FIFA verantwortlich für Leben und Gesundheit der Arbeiter auf WM-Baustellen


© IG BAU
23.06.2014
Respekt gehört zum Fußball. Doch ausgerechnet die FIFA hält sich nicht daran. Anstatt bei der Vergabe den menschenwürdigen und respektvollen Umgang mit Arbeitern auf den Fußball-WM-Baustellen zur Voraussetzung zu machen, verschließt der Fußball-Weltverband lieber die Augen vor der Ausbeutung. „Diskriminierung und Rassismus haben im Sport, in den Gewerkschaft – einfach überall – keinen Platz“, sagte der stellvertretende IG BAU-Bundesvorsitzende Dietmar Schäfers am vergangenen Wochenende auf der Respekt-WM.

Zwanzig Teams kickten auf der kleinen Kampfbahn vor der Commerzbank Arena um den Respekt-Pokal. „Wie die Arbeiter aus Indien und Nepal in Katar behandelt haben, habe ich selbst gesehen. Das hat mit Respekt nichts zu tun. Das ist Sklaverei im 21. Jahrhundert.“

In den vergangenen beiden Jahren sind mehrere hundert Wanderarbeiter in Katar auf den Baustellen umgekommen. Von Arbeitsschutz kann oftmals keine Rede sein. Lange Schichten in brütender Hitze, dazu lange Transportwege von und zu den Unterkünften. Diese sind eng und unhygienisch.
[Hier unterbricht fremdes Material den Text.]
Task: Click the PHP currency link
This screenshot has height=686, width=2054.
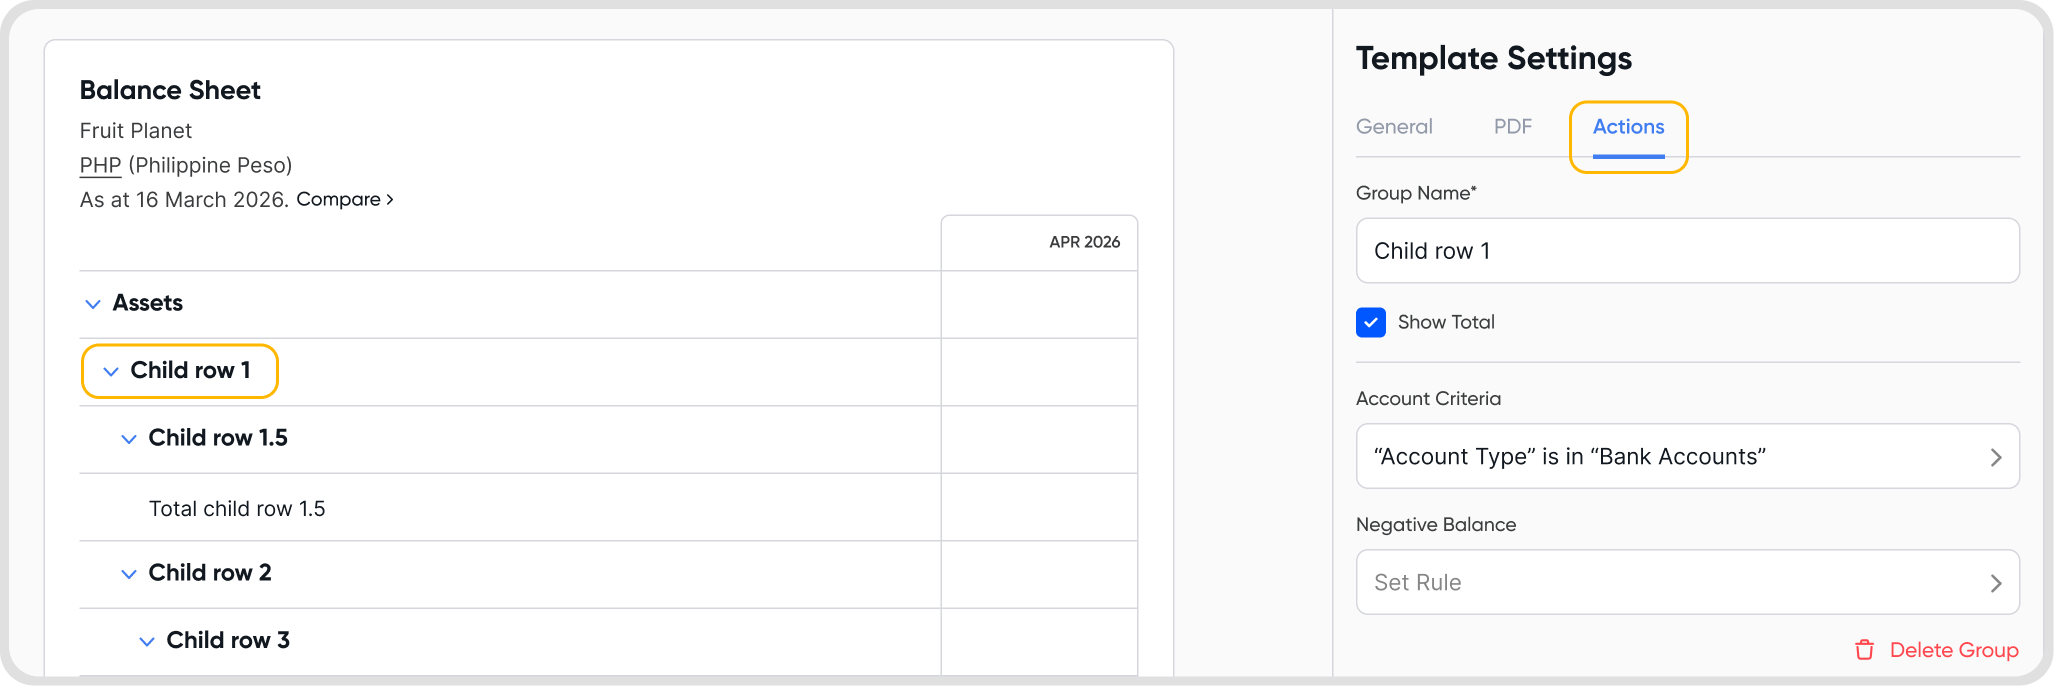Action: (x=100, y=165)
„Als ich die Baustellen in Katar besucht habe, musste ich selbst feststellen wie die Männer zu 16 in einem Raum meist nur auf Matratzen auf den Böden geschlafen haben. Sie können nicht weg. Oftmals werden ihre Pässe vom Arbeitgeber einbehalten. An gewerkschaftliche Organisationen ist in dem Land nicht einmal zu denken. Katar will die WM, um sich als modernen Staat zu präsentieren. Dann muss es auch für moderne und faire Bedingungen für Wanderarbeiter sorgen“, sagte Schäfers. „Wo dies nicht geschieht, in Katar aber eben auch in Russland, muss die FIFA Druck ausüben und in letzter Konsequenz die WM wieder entziehen, falls sich nichts ändert.“

Die IG BAU setzt sich zusammen mit dem internationalen Dachverband der Baugewerkschaften BHI, dessen Vize-Präsident Dietmar Schäfers ist, für die Rechte der Wanderarbeiter ein. Unter dem Motto: Rote Karte für die FIFA baut der BHI weltweit Druck auf, damit Fußball-Fans weiterhin Freude am Spiel haben können und sich nicht für Stadien schämen müssen, die für viele Arbeiter sterben mussten.